Faye Alexander Nelson, president and CEO of the Detroit RiverFront Conservancy, said earlier this month that construction will begin this year on filling some gaps on the RiverWalk. Plans will include a remaking of the park at the foot of Mt. Elliott, a new parking area for Gabriel Richard Park just east of the MacArthur Bridge to Belle Isle, and the scheduling of construction to extend the RiverWalk across the long-vacant Uniroyal site near Belle Isle.
Meanwhile, work should begin soon on transforming the historic but derelict Globe Trading Building at Orleans and Atwater into a Department of Natural Resources discovery center. The state also is planning to enhance the nearby William G. Milliken State Park and Harbor.
“When you look at communities throughout the country, their riverfronts were not developed overnight,” Nelson said. “Over the last number of years, we have worked to develop the foundation, the anchor, from which we anticipate that a lot of development will spring.”
George Jackson, president of the Detroit Economic Growth Corp., said new mixed-use residential and retail projects are in the works to replace the stalled projects. One or more could break ground in the next couple of years.
“You’re going to see a neighborhood on our east riverfront,” Jackson said this month. “It’s going to transform into a very unique neighborhood feel, but at the same time, it will be a destination, too.”
If the vision for the riverfront remains years away from fulfillment, the gaps haven’t prevented Detroiters and other visitors from enjoying what’s there now.
Matt Miller, 31, of Gibraltar didn’t even know about the RiverWalk until this spring, when he started working as a steam fitter welder at Joe Louis Arena and Cobo Center, piping in new chillers.
Now, he eats lunch on the river every day, unless it’s raining.
“It’s a part of downtown Detroit I never knew was here,” he said earlier this month during a break. “I was surprised by it. I’d never heard of it. Holy cow, this is nice.”
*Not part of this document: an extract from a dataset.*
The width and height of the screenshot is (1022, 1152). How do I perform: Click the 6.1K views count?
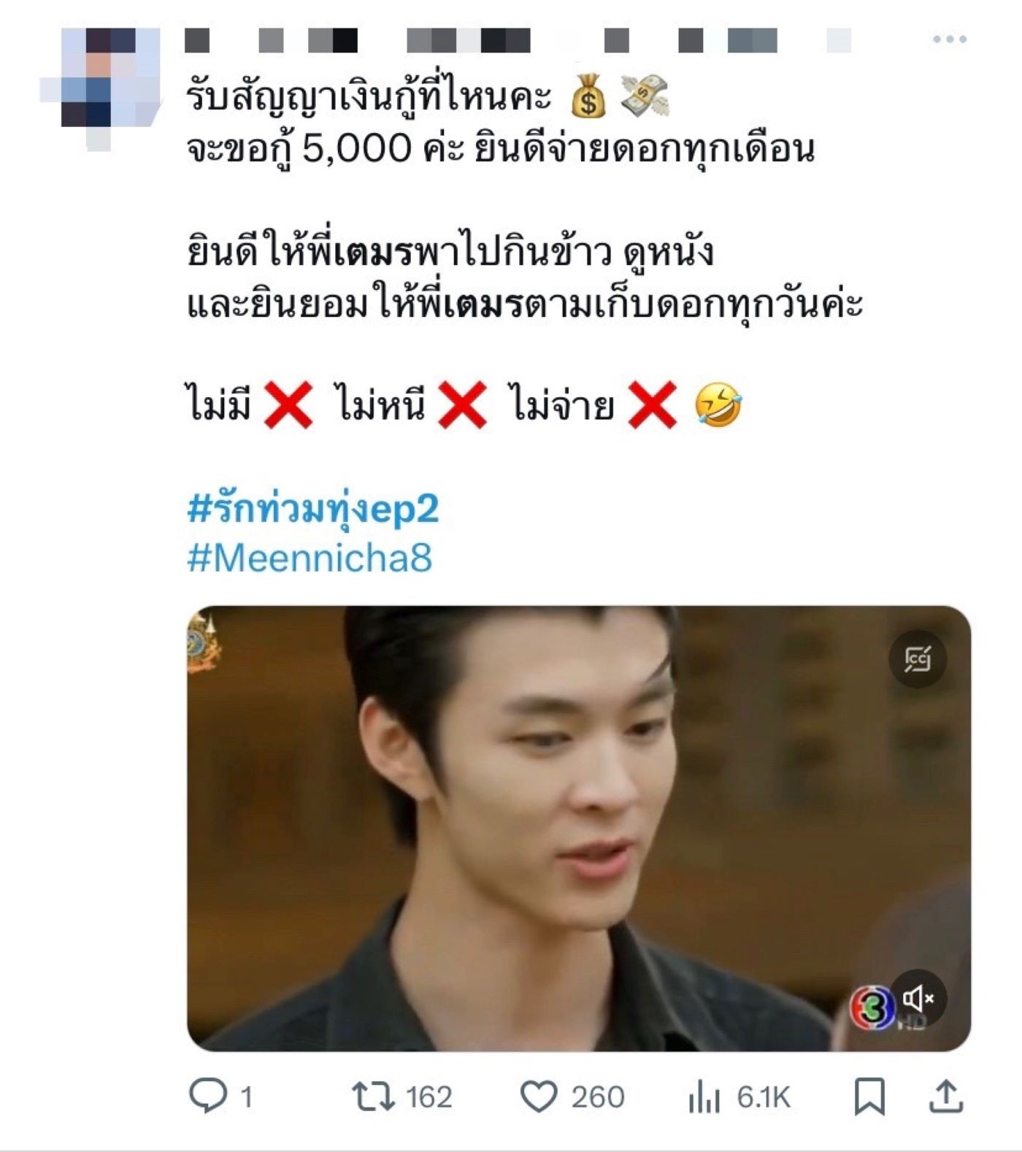tap(763, 1097)
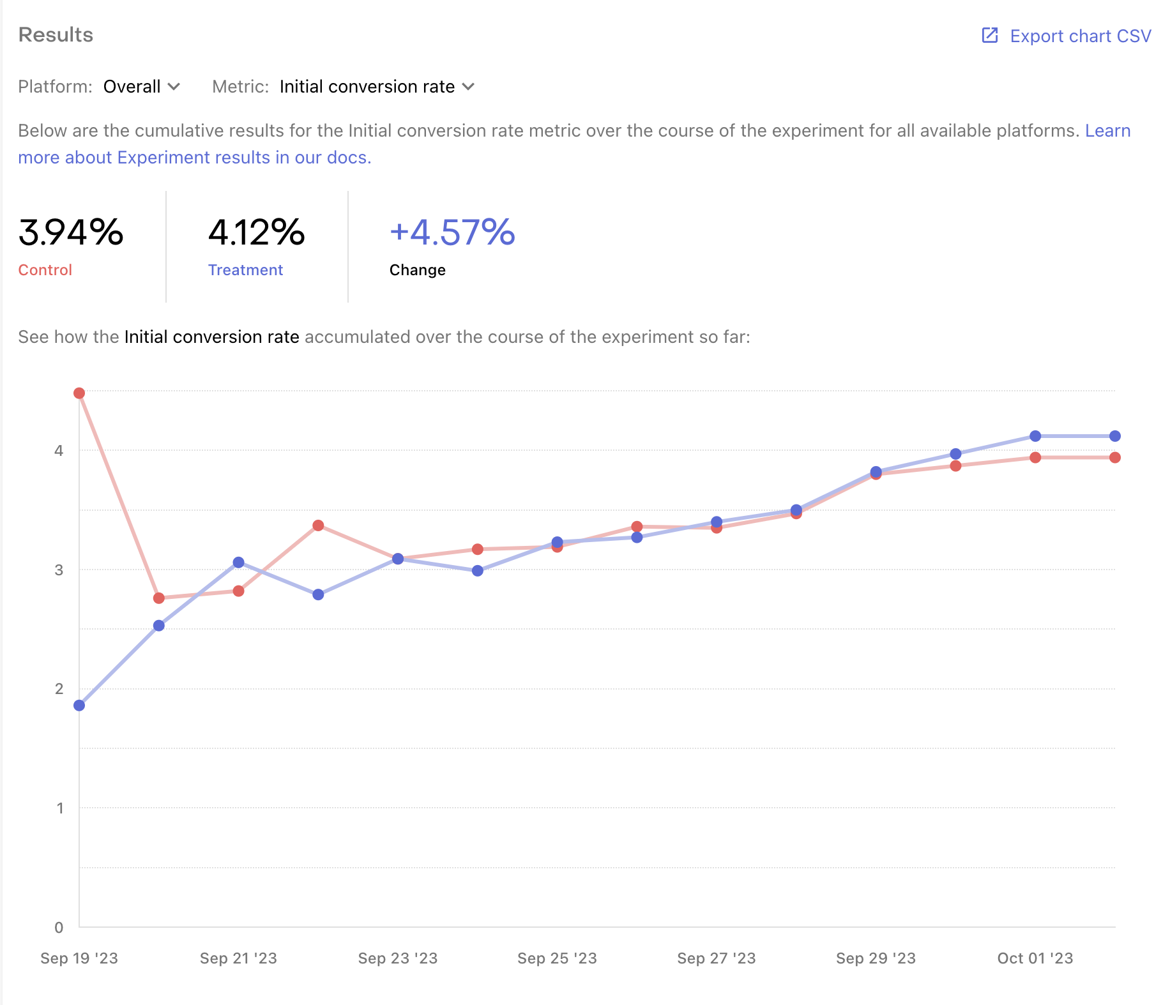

On a recent weekday afternoon, the RiverWalk bustled with everyone from joggers and children squealing in the General Motors fountain to lunchtime speed walkers and dog walkers. A couple of tourists made their way down the stretch, while fishermen cast their lines off the shore, hoping to catch bass. A group of women rented bikes at the Wheelhouse bike shop at Rivard Plaza.
John Jamian, executive director of the Wayne County Port Authority, sees greater use ahead for the authority’s new headquarters and dock on the riverfront near the Renaissance Center, which opened last year.
More Great Lakes cruise ships are expected to visit the city this year, and Jamian is working on attracting several U.S. Navy vessels later this year. For this year’s Grand Prix auto races on Belle Isle, the Port Authority ran a ferry service from downtown to the island that carried 1,600 passengers over the three days of the event.
“We had a lot more demand than we had supply, which is always a good thing,” Jamian said earlier this month.
Jeanae Saunders, relaxing recently near the Stroh River Place complex overlooking the blue water, said she enjoys walking, jogging and in-line skating along the Detroit River.
“It’s always relaxing. I get enjoyment being on the river,” said the 32-year-old Detroiter and business owner. But she wished the RiverWalk was a continuous stretch. “I’d like to see it go straight through,” she said.
It will, someday, Nelson and other advocates promise. The 40-year transformation of the Detroit riverfront continues.
“We’re certainly not there,” Nelson said. “But I am so optimistic. The community has fallen in love with the riverfront. We have barely scratched the surface.”